Recent advances in scope technology
Since this volume’s last edition, the armamentarium of digital flexible ureteroscopes has expanded. Although the Invisio digital DUR‐D flexible ureteroscope (ACMI, Southborough, MA, USA) is no longer available, the Flex‐Xc (Karl Storz, Tuttlingen, Germany) and the URF‐V (Olympus, Tokyo, Japan) are commonly used. Each scope offers a reasonably narrow tip (8.5 Fr) and 270° deflection in both directions. Additionally, the URF‐V offers narrow band imaging and the Flex‐Xc offers Storz professional image enhancement system (SPIES)™ technology (Karl Storz, Tuttlingen, Germany), which can improve detection of upper tract urothelial tumors [10]. Richard Wolf (Vernon Hills, IL, USA) offers the Boa Vision and Cobra Vision digital ureteroscopes, which have similar functionality as the URF‐V and Flex‐Xc.
Recently, the LithoVue™ flexible ureteroscope (Boston Scientific, Marlborough, MA, USA) has been introduced as a new‐generation single‐use instrument. Dragos et al. demonstrated similar performance in terms of maneuverability, angle deflection, and ability to access calyces during retrograde renoscopy [11]. As an alternative to reusable ureteroscopes, its proposed advantages include high‐quality images with each use (as there would be no damage to a new scope) and financial savings on servicing and cleaning costs. Overall, the improved torque stability of digital ureteroscopes in comparison to fiber‐optic ureteroscopes allows for improved manuerverability through tight infundibula or hydronephrotic systems.
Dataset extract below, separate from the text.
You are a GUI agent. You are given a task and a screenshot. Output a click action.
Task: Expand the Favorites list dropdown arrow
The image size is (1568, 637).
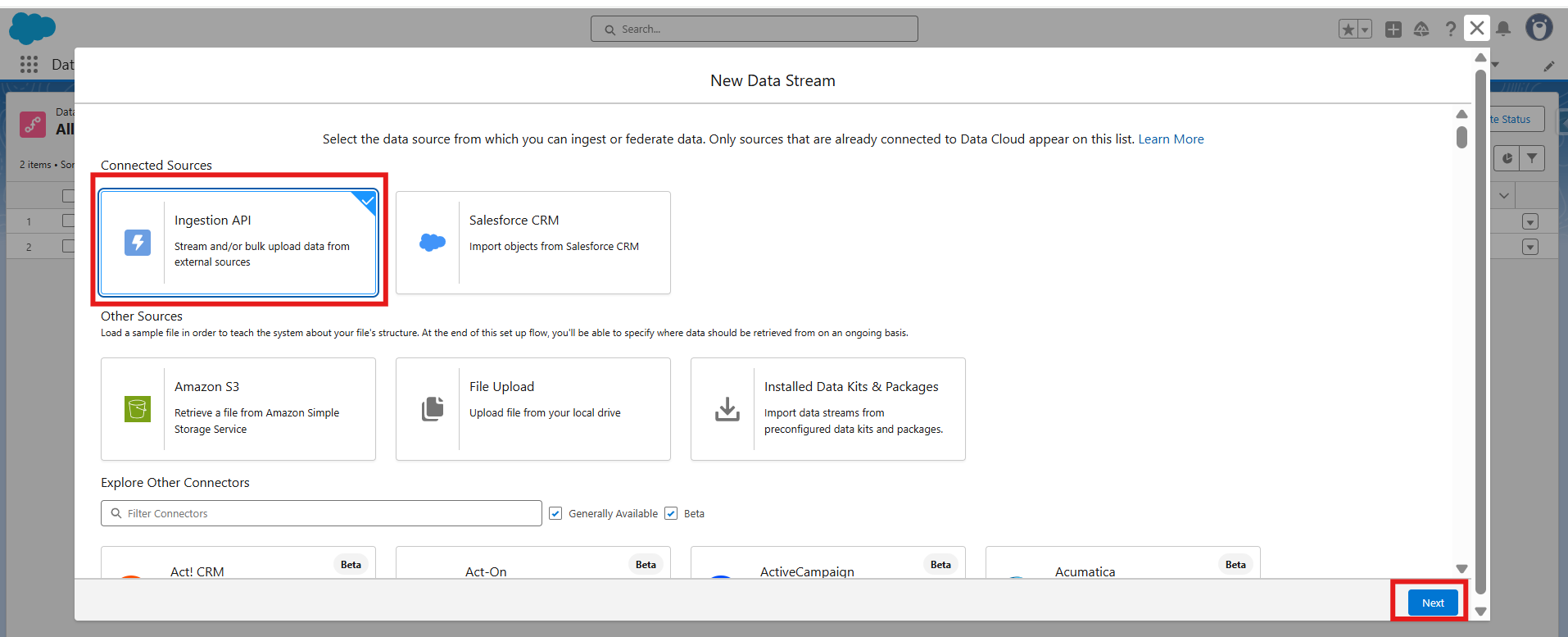[x=1365, y=30]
Similarly, improvements in image‐processing technology have yielded benefits for the endoscopic surgeon. The SPIES™ provides a high‐definition image with real‐time image enhancements useful for nephroscopy [12]. The SPIES CLARA™ feature automatically brightens darkened areas, which eliminates the need for either increasing the light intensity or bringing the scope closer to a darker area. These improvements eliminate the need for maneuvers that may cause glare or result in loss of perspective of the surgical field.
Digital cystoscopes offer similar improvements in visualization compared with their fiber‐optic counterparts. However, in contradistinction to digital ureteroscopes, the increased rigidity and girth of these scopes and their more limited deflection can limit their maneuverability and their ability to reach all calyces within the collecting system. As such, oftentimes a fiber‐optic cystoscope can be of greater utility for flexible nephroscopy.
Since the publication of the last edition, few changes in rigid nephroscopy and in technology for rigid nephroscopes for standard PCNL have been described. Innovations in scopes for smaller caliber PCNL (i.e. mini‐, ultra‐mini, and micro‐PCNL) are described in Chapter 24.